In 1934, the fledgling Republic of Turkey raced ahead of numerous European democracies, including France, Italy and Belgium, by granting women full political rights. For the decades that followed, the Turkish system stood apart from many of its neighbours, with women enjoying comprehensive rights, protections under the law and being active participants in the country’s democratic institutions. For Turkey, the idea of the woman’s place being confined to the home was not one that took a firm hold.
How tragic it therefore is that a country once so progressive on women’s rights, now finds itself backsliding on its noble history of gender equality.
The latest cause for alarm is Turkey considering withdrawal from the Istanbul convention, which strengthens the personal and civil rights of women. This highlights the disturbing consequences of the increasingly hard-line Islamist doctrine pursued by President Erdogan. This agenda is slowly but surely stripping away hard-won secular freedoms, whose foundations were put into place by the father of the nation, Kamal Ataturk.
The convention is specifically targeted at increasing resource and regulation regarding domestic violence, enshrining in law specific protections to protect women from abuse. Yet tragically, 474 women were killed in Turkey last year due specifically to their gender, four times the number in 2011, the year the convention was ratified. The message this sends to Turkish women is that the government no longer considers ensuring your safety a top priority.

Work instructions.
(1) According to the commentary on women's rights in Turkey, in what year did Turkey grant women full political rights?
(2) Reproduce the commentary on women's rights in Turkey starting at "In 1934, the" and ending at "a firm hold.".
(3) Carry on the commentary on women's rights in Turkey from its final sentence.

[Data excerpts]
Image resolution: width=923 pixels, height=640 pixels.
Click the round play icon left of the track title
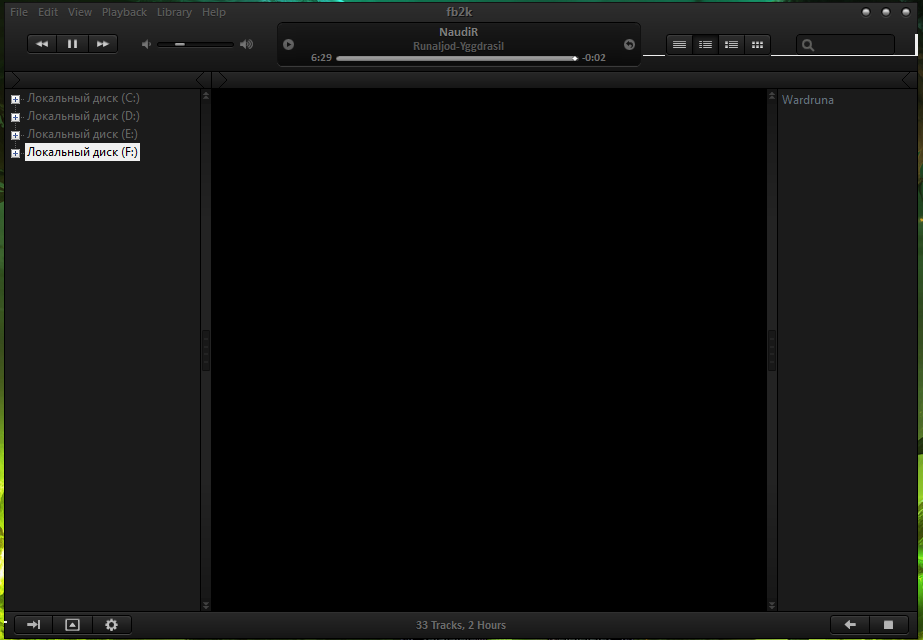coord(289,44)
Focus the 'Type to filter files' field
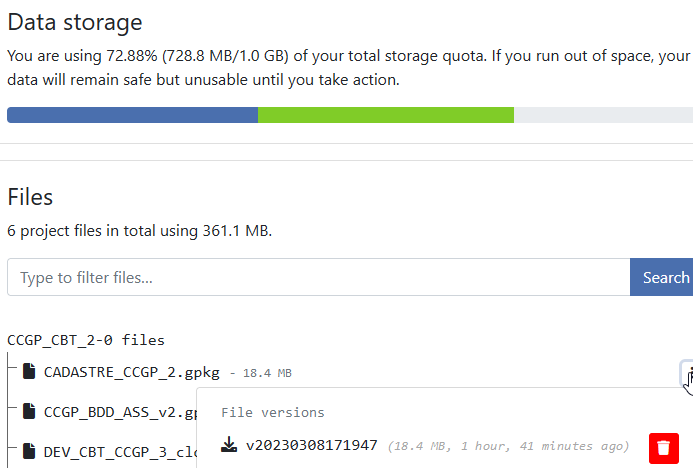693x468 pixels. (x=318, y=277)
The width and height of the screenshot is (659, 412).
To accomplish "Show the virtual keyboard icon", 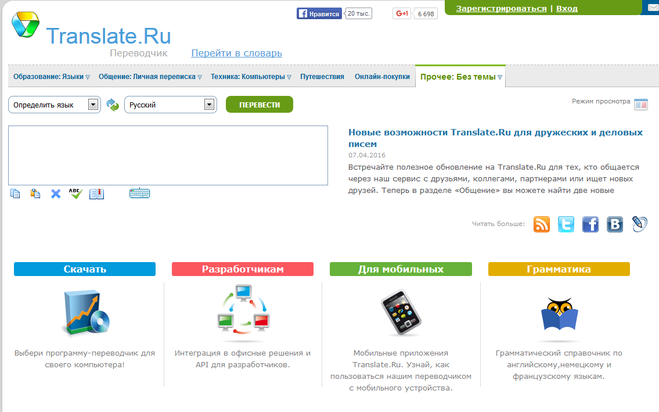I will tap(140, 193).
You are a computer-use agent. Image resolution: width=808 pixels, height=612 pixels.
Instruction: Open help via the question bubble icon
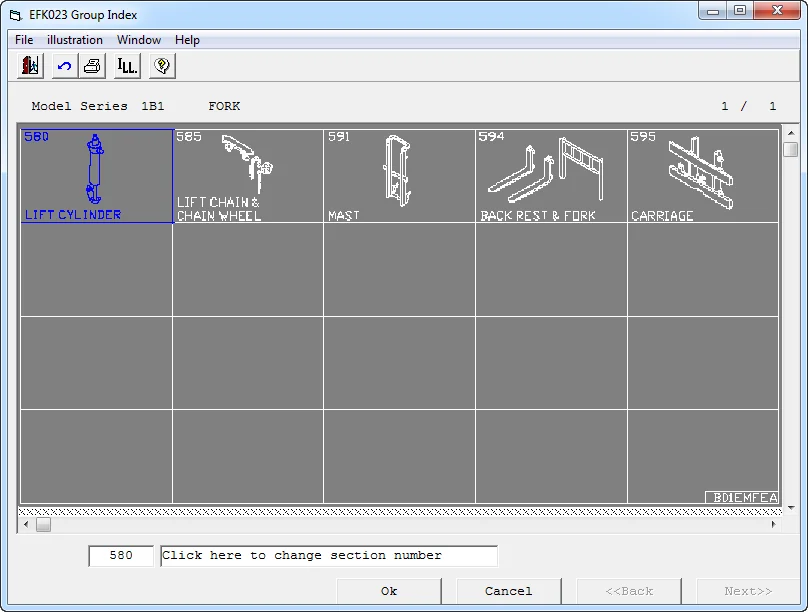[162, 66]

==

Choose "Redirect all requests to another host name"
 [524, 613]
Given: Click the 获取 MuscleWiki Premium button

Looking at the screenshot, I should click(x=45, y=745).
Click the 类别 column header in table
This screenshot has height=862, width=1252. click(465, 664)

Task-by-task outputs.
(1) 1934

(2)
In 1934, the fledgling Republic of Turkey raced ahead of numerous European democracies, including France, Italy and Belgium, by granting women full political rights. For the decades that followed, the Turkish system stood apart from many of its neighbours, with women enjoying comprehensive rights, protections under the law and being active participants in the country’s democratic institutions. For Turkey, the idea of the woman’s place being confined to the home was not one that took a firm hold.

(3)
This disturbing state of affairs is characteristic of Turkey’s slide into Islamism, and with Islamism comes a number of sure-fire bets; one of them is a restriction on the rights of women, with the most vulnerable women suffering greatest. Another is that the personal body space of women becomes a battleground for men, who make it a point to cover them up according to how they sexualise parts of a woman’s body.
The warning signs under President Erdogan have long been there. In 2016 he infamously said Turkish women who reject motherhood were ‘deficient’ and ‘incomplete’, before urging them to each produce at least three children. This at best backwards and at worst medieval view of women as a ubiquitous group whose primary role in life is the production of children, betrays his country’s proud past of encouraging women to play an active and varied role in all parts of society.
Turkey has always had a tension between secularists and religious conservatives.
Declining women’s rights, borne out of an increasingly ultra-conservative attitude towards their role in society, is symptomatic of Turkey’s wider drift from the open and liberal values that once defined its politics and society. Its increasing closeness to Iran, Turkey and China, all nations with woeful records on women and minority civil rights, is a clear signal of the direction of travel.
Leaving the Istanbul Convention would be the latest effort by President Erdogan to repudiate what he sees as western values ‘encroaching’ on his attempts to build an Islamist Turkey. A young woman in Ankara or Istanbul today will undoubtedly look on with concern as their future prospects in the workplace, politics and society in general are eroded by a man determined to revert the country back to a Neo-Ottoman ideal of womanhood, which bears no relation to modern-day, 21st century values.
Turkey has always had a tension between secularists and religious conservatives. The problem is, that in this battleground, it is women who are the real losers as Erdogan plays on Islamism to consolidate his base of religious conservatives.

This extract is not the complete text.